WhisperS2T Fix for small segments

Patch

Fix for small segments, when the audio duration is less than max_seg_len
Fallback for generate_segment_batched in case the seq_len and seq_metadata is not provided

Apr 05 '24 11:04 Pranjalya

I like it!

May 25 '24 02:05 BBC-Esq

Great fix, without it WhisperS2T is useless for small duration audio.

HIGHLY recommend merging this pull request :)

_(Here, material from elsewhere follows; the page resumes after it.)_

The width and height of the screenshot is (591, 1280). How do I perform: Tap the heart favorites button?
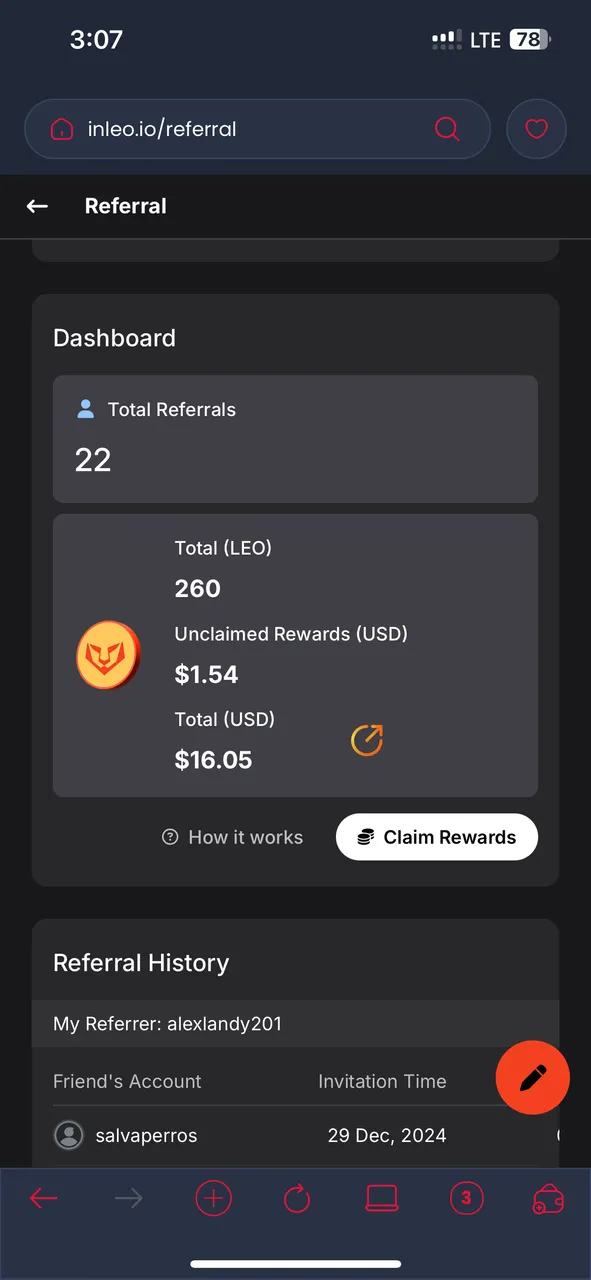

Jun 12 '24 16:06 Sembiance

Hi @Pranjalya @Sembiance ! Can you describe here or link an issue related to small duration audio?

Jul 06 '24 05:07 shashikg

Hey @shashikg, the issue was in the loop where we segment audio into parts and the case where the original audio's duration is < 1s. Using the range function and setting the end timestamp as int(audio_duration) will lead it to it being 0, which when used on range returns an empty list. Using a math.ceil function ensures that it is rounded up to the next ceiling integer and the audio segment timestamp is logged. This bug is potentially dangerous as well if someone is using indexing to map the audio segments, as it leads to missing of the parts.

Sep 03 '24 01:09 Pranjalya

what will "max_seg_len" do?

Nov 18 '24 16:11 LostnD